T-rays could probe materials at unprecedented level of detail

Powerful pulses of terahertz radiation (T-rays) could be used to probe the fine internal structure of materials at an unprecedented level of detail.

A team of researchers from France and the UK have built a T-ray laser that is around 10,000 times more powerful than any similar device and can emit in separate pulses rather than a continuous stream.

Terahertz radiation — which refers to the far-infrared and microwave portion of the electromagnetic spectrum — is an area of increasing interest to scientists and engineers.

The technology was first developed by astronomers for detecting cosmic T-rays, but in the past decade or so there has been considerable progress in producing and detecting T-rays from terrestrial sources.

Active systems that emit T-rays then detect and image the resulting absorption and reflection patterns are now commercially available, while passive systems that can detect endogenous T-rays from various objects are also under development.

The method used by the current team is based on quantum cascade lasers that use a semiconductor as an active medium. They devised a way of ‘mode locking’ the laser by modulating its bias current with a radio-frequency synthesiser. The result was a powerful train of laser pulses that could be detected as a spectral signature.

‘This opens up opportunities for imaging that are not possible with passive systems, since one can investigate how the pulse shape is changed or delayed after propagating through a material,’ said Leeds University’s Prof Edmund Linfield, who worked on the project.

Linfield told The Engineer that the new method could offer spectroscopy at an unprecedented level of detail, probing structures at the nanoscale.

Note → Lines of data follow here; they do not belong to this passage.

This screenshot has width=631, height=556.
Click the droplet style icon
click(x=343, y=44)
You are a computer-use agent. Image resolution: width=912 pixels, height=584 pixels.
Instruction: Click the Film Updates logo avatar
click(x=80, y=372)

‘If we know that an object has a specific absorption line at a given frequency, say a rotational line of a gas molecule, we can tune our source so that all the power is focused at or close to this absorption line.’

The team has essentially validated its method and will now begin testing with materials in the lab, although Linfield stresses that the field of T-rays is still an emerging one.

‘There is not the “right” or “best” way of generating and detecting terahertz radiation as yet — each system has its advantages and disadvantages, depending on the targeted application. 

‘It is going to be exciting watching the field develop over the next decade and seeing whether a single terahertz technology will become the market leader.’

Researchers from Denis Didercot University in Paris and the French National Centre for Scientific Research (CNRS) also worked on the project, which was supported by the EPSRC, as well as several European grants.